EDIT: Hoooooooooooooly crap. Cheney said: "They know that if you go, for example, to factcheck.com, an independent Web site sponsored by the University of Pennsylvania, you can get the specific details with respect to Halliburton."
I'll bet that he wishes he didn't direct undecided voters to a page that redirects to GeorgeSoros.com.
For the record, the real page is factcheck.ORG.
I forgot one part of my post-debate coverage.
After the debate, I noticed our copy of the military's handbook for commissioned officers sitting around. I picked it up to browse again, and the first thing I spotted was the Soldier's Creed, by Gen. Douglas MacArthur, shown on a scroll on the page before the foreward. Just after listening to 90 minutes of Iraq talk, I couldn't help but see the parallels. The history of failure in war can almost be summed up in two words: too late. Too late in comprehending the deadly purpose of a potential enemy. Too late in realizing the mortal danger, too late in preparedness, too late in uniting all possible forces for resistance, too late in standing with one's friends. Victory in war results from no mysterious alchemy or wizardry but depends entirely upon the concentration of superior force at the critical points of combat. Sounds to me like an indictment of Bush's handling of the war in Iraq.
I watched the town hall debates from 1992 and 2000 yesterday as well, and was expecting the crowd to start chanting "Jerry" when I saw Al Gore repeatedly getting all up in Bush's grille. It raised an interesting hypothetical.
If at this year's town hall debate, George Bush grabs Kerry, puts him in a headlock and puts a gun to his head, what the hell happens? There's a Secret Service team detailed to Bush, but there's another detailed to Kerry. So then a Kerry guard pulls a gun and points at Bush. Does a Bush guard pull a gun on the Kerry guard? And then who do the Kerry guards point at? I wonder if there's actually protocol for such a situation.
Ah, the debate.
I've been waiting for the debate for about a month now. Itching for it. Dreaming of it. Fantasizing. In a wonk way, not in a wank way.
The thing that stood out to me most after the debate was that I really don't hate George Bush that much when you get him in a controlled environment. He's not surrounded by 1,000 Bushbots with dissent systematically weeded out, so he can't go making up ridiculous crap like "My tax cuts are working," "No Child Left Behind is working" or "We are winning the war on terror" or in Iraq.
I think everybody who's willing to be honest with themselves is going to admit that Kerry had the better performance, whether you think he had better ideas or not. He was aggressive, pretty concise and had substantive ideas. He drew out the differences between himself and Bush and he did it clearly.
Bush, meanwhile, was generally acting like the obviously guilty party on Judge Judy: shaking his head, biting his tongue when he wanted to interrupt, scowling, looking away as if it was all so absurd that anyone could think something he touched didn't turn to gold.
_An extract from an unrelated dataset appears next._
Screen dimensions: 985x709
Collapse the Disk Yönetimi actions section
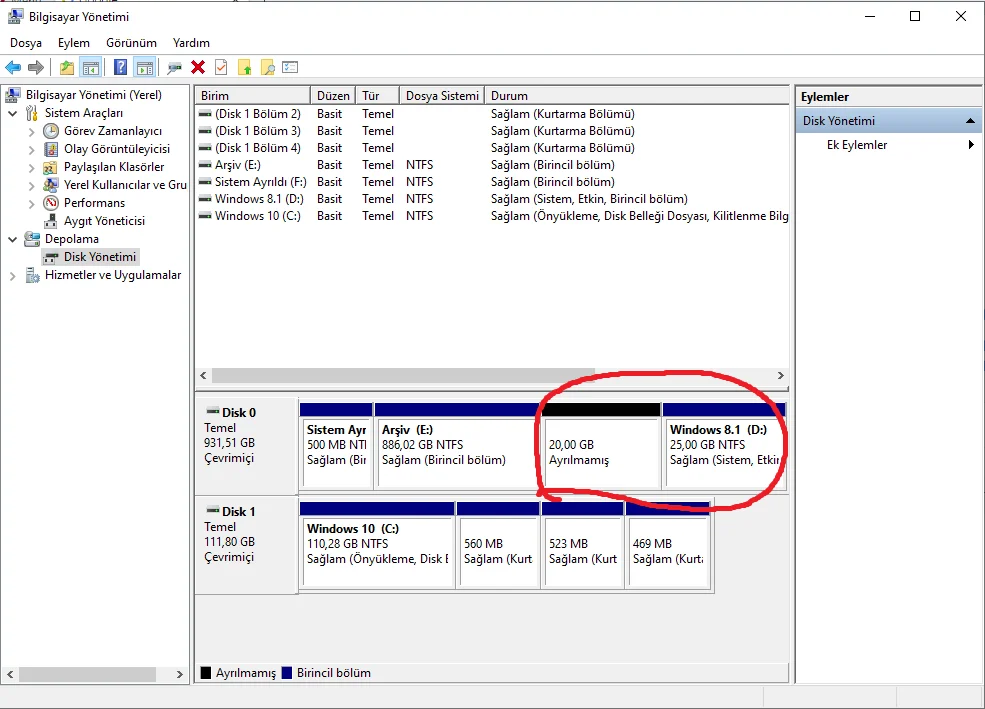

Kerry scored good points by having actual answers to the questions and saying what needs to be done differently, why it needs to be done differently and how it needs to be done differently, but Bush seemed to only say he was doing it his way because that's the way he's doing it and piss on you if you don't like it.
I was very disappointed with Kerry when he didn't seize on the most egregious example of Bush lapsing into his stump speech, where he says "We're doing everything we can at home, but you better have a president who chases these terrorists down and bring them to justice before they hurt us again." I would have loved to hear Kerry call him out for that fearmongering, which is the most distasteful thing Bush can do, and unfortunately, one of his most relied-upon tactics.
Minor points: It was annoyingly Senatorial in the character question when Kerry said "I acknowledge" Bush's daughters.
Bush has a smirk that he usually wears when he knows that you know he's lying, but he wore a different smirk last night. It didn't really bother me like the other one, but it reminded me of the caricatures by Tom Toles.